## Text passage
____
EP 0 987 033 A1 describes a biodegradable and bioabsorbable implant material wherein its shape after deformation within ordinary temperature range can be fixed and maintained so that its shape can be easily adjusted at the site of operation, and it has substantially no anisotropy in view of strength. Particularly, it provides an implant material which can effect deformation such as bending or twisting within ordinary temperature range and has a shape-keeping ability to fix and maintain the shape after deformation as such, wherein molecular chains, domains of molecular chain assembly or crystals of the polymer are oriented along a large number of reference axes having random axial directions.
The small orientation units of molecular chains, domains of molecular chain assembly or crystals of EP 0 987 033 A1, form a non-continuous, random (non-directed) reinforcement into the material, analogous with the random short-fiber or whisker reinforcement. It should be advantageous to have in the oriented plate material a multiaxial continuous, directed, long-fiber like orientation, while long reinforcement units give usually better mechanical property combination for the material than short ones.
____
## Data
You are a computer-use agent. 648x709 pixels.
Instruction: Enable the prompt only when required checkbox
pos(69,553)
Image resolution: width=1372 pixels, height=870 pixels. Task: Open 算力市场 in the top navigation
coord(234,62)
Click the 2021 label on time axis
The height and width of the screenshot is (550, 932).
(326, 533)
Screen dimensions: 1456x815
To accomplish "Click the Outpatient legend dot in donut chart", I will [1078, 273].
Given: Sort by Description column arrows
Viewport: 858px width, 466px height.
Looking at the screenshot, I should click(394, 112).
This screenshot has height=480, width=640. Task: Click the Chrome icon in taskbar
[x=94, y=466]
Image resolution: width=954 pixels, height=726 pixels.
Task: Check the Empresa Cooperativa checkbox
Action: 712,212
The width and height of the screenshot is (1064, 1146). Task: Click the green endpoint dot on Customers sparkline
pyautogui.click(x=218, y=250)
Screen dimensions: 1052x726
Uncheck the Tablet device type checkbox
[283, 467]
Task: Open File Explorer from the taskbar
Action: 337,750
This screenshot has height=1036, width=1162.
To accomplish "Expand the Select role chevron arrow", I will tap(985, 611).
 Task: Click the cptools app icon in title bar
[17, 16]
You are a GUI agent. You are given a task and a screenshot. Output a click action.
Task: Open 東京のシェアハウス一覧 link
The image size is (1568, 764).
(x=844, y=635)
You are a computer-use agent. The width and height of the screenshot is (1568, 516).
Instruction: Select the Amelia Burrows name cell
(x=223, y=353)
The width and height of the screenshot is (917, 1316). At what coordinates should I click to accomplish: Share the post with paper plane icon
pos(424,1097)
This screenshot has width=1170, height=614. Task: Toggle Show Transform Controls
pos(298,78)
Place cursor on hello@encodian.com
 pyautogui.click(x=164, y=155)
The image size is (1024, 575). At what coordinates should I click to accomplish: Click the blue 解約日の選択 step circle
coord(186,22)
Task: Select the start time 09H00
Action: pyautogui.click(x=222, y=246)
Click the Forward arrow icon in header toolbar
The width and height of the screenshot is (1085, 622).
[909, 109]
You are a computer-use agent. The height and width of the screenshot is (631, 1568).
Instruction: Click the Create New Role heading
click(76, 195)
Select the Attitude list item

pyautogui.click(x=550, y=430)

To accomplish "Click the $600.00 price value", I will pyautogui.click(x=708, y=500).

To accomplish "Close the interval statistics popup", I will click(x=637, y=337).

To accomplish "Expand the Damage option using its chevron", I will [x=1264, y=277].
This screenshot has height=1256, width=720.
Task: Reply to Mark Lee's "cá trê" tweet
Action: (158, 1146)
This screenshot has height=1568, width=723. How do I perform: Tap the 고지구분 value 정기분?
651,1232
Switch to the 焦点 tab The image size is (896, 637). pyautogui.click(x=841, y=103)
____
## Directions for this task
Rewrite the implant material passage beginning at the words "The small orientation" and stopping after "than short ones.", substituting "beneficial" for "advantageous". None of the material is needed here.

## Solved exercise
The small orientation units of molecular chains, domains of molecular chain assembly or crystals of EP 0 987 033 A1, form a non-continuous, random (non-directed) reinforcement into the material, analogous with the random short-fiber or whisker reinforcement. It should be beneficial to have in the oriented plate material a multiaxial continuous, directed, long-fiber like orientation, while long reinforcement units give usually better mechanical property combination for the material than short ones.